Zusammen fand man im Forum auch inhaltliche Kategorien für den Blog. »Wir wollen einen Junges Forum«, schlagen Stefan und Maria vor. Und obwohl das gesamte Projekt InMedien für junge Menschen ist: trotzdem sei es wichtig für Jungendliche eine Extra-Rubrik anzubieten: Erfahrungen und Beiträge von Jugendlichen sowie Erfahrungen aus der Jugendarbeit. »Arbeit mit Flüchtlingskindern – darüber soll man hier schreiben«, sagt Maria, »Gerade jetzt kommen so viele wie nie zuvor, es ist sehr wichtig, ständig darüber zu sprechen«. Man darf auch nicht vergessen: Migration ist sehr vielfältig!
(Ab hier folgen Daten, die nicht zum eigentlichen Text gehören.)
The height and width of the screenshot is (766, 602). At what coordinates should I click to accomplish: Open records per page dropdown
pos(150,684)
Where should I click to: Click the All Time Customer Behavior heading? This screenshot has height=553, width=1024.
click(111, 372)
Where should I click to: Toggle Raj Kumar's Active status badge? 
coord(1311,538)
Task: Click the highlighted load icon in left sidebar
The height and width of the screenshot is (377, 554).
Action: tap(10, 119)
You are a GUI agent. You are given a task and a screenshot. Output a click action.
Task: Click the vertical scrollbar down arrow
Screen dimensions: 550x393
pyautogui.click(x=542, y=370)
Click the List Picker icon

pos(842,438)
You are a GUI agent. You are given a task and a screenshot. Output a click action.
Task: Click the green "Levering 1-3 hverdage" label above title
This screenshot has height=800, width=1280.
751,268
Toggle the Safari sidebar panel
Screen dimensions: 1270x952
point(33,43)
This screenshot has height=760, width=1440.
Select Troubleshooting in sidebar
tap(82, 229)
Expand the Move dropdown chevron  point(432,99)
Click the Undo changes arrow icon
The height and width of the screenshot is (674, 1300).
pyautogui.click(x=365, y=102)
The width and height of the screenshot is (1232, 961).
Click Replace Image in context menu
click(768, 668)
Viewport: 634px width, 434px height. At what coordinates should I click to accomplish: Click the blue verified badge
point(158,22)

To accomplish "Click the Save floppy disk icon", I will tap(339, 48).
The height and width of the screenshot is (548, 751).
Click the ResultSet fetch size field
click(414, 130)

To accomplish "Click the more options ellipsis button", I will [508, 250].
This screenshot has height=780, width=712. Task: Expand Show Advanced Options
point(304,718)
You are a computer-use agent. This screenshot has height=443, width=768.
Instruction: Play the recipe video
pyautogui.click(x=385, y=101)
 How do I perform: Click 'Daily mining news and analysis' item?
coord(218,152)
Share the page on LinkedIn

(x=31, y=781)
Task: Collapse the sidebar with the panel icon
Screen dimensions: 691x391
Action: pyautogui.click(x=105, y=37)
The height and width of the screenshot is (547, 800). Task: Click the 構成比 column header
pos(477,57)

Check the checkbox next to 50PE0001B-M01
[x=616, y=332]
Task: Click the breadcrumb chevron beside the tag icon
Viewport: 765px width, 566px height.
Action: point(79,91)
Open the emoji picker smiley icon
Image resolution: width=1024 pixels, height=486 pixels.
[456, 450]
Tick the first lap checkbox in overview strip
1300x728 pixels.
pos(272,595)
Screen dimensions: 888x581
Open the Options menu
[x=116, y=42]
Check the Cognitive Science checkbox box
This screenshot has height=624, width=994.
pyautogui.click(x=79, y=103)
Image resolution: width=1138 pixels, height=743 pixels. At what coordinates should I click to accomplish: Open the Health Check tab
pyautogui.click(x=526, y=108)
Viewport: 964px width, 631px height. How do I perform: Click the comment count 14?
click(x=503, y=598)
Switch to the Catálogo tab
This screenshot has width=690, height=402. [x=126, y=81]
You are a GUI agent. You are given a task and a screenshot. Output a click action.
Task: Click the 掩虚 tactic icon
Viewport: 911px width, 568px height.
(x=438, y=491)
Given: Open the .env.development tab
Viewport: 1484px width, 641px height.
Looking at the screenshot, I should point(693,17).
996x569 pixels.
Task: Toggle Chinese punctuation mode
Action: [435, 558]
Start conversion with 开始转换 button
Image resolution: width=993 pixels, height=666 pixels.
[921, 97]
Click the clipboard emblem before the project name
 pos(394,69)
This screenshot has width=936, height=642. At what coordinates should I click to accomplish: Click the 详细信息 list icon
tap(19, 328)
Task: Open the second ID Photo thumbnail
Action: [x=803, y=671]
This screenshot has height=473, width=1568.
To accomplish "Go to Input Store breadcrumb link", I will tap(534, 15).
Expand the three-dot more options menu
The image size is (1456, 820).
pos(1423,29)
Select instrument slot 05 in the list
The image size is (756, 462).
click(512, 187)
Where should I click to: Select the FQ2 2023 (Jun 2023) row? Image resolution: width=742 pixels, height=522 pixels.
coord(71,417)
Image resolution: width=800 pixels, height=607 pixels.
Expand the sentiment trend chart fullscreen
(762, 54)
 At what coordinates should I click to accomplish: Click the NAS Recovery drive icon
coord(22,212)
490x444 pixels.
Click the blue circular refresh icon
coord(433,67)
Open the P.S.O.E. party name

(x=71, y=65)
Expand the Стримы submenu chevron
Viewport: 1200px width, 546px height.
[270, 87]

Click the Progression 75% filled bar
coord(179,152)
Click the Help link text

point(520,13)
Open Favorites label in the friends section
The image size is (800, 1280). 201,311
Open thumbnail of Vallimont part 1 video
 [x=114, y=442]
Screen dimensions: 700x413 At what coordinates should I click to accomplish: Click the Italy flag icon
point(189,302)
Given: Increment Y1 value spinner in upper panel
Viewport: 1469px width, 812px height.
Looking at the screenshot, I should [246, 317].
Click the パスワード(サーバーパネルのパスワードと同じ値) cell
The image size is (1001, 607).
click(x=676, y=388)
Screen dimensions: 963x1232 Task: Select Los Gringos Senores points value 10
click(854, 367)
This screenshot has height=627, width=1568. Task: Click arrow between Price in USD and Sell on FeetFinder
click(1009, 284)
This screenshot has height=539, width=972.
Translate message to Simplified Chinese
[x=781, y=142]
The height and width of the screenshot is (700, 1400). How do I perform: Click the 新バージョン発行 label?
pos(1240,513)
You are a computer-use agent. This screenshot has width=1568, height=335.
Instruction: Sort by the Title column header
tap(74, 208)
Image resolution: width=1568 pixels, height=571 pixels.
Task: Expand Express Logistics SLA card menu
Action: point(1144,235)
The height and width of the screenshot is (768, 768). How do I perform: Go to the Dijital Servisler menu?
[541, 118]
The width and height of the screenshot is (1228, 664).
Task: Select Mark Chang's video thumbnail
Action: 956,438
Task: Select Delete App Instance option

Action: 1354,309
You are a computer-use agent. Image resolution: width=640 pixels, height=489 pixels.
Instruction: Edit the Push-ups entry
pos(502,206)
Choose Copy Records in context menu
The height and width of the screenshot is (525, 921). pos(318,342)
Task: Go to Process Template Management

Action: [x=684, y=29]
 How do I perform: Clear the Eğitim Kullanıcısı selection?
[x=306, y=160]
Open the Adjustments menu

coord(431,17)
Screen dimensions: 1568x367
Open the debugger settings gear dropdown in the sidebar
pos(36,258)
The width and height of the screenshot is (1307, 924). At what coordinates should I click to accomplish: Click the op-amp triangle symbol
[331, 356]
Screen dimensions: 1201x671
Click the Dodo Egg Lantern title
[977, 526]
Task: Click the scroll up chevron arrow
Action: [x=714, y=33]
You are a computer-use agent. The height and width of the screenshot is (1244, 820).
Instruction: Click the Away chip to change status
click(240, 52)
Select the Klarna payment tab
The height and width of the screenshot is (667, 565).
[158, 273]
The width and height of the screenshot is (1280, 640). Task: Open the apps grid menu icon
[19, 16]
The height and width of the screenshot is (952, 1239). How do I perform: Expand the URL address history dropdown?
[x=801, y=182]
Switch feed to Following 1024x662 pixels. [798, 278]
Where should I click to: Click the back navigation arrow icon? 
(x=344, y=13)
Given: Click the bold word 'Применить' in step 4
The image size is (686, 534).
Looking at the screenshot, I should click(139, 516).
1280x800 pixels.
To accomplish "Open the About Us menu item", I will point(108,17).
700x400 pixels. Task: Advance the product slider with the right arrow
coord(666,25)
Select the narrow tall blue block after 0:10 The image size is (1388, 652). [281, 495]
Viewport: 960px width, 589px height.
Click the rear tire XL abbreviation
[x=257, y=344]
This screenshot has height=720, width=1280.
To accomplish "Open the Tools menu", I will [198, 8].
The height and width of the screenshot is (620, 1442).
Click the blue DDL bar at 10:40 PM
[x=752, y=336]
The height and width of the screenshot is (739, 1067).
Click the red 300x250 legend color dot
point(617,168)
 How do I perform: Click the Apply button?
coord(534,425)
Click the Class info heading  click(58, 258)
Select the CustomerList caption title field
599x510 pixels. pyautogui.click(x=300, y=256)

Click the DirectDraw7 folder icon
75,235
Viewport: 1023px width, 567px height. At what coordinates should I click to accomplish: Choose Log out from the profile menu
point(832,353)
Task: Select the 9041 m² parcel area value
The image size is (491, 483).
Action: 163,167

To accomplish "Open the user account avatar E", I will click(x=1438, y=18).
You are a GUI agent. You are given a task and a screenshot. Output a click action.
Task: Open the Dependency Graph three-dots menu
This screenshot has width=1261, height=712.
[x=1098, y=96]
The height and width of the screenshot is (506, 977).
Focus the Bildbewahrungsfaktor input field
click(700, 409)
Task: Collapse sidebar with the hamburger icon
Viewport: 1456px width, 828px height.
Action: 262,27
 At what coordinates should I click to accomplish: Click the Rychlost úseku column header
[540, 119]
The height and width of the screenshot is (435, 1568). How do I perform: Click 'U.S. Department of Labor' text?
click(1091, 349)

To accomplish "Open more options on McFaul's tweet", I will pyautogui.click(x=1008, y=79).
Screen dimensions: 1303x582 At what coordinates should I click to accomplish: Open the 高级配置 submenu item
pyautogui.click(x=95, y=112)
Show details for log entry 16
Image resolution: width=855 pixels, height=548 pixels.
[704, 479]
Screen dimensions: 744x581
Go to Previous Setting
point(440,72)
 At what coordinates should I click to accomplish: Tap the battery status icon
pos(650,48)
Es gibt Flüchtlinge, es gibt Schüler von teuren Colleges oder hochbegabte Studenten der Musikhochschule, es gibt sehr engagierte Migranten und Migrantinnen im Not, und es muss alles auf der Seite seinen Platz finden. In einem sehr produktiven Brainstorming wurden so viele Kategorien für den Blog gefunden, dass dieses Ziel zumindestens strukturell realisierbar scheint. »Und falls etwas Neues dazu kommt, lässt es sich immer ergänzen«, so Walter Blauth, der Bloggestalter.

»Sprecht mit euren Freunden!«, das war am Ende der Aufruf der Projektkoordinatorinnen, »Sagt allen weiter, dass sie an uns Beiträge, Bilder usw. schicken, weil der Blog nur so lebt, durch euch und eure Freunde.« – »Auch wenn sie keinen Migrationshintergrund haben?«, fragt jemand. Man guckt verlegen in die Runde – wer ist hier eigentlich deutsch, wer nicht? Ist das wichtig? »Das ist tatsächlich ein Hindernis für manche meiner Freunde«, sagt Silvia; für die, die gerne mitmachen würden, aber nicht für MigrantInnen sprechen wollen. »Haben wir nicht selber dafür gekämpft, dass ein Migrationshintergrund als Bereicherung anerkannt wird?«, fragt eine der InZeitungs-RedakteurInnen ironisch. »Ja, aber nicht dafür, um sich wieder im Getto zu finden!« Um mitzureden braucht man nicht unbedingt diesen MH, da sind sich alle in der Runde einig. »Letztendlich sind wir Menschen alle Ausländer!«, wie ein Teilnehmer zum Schluss bemerkt.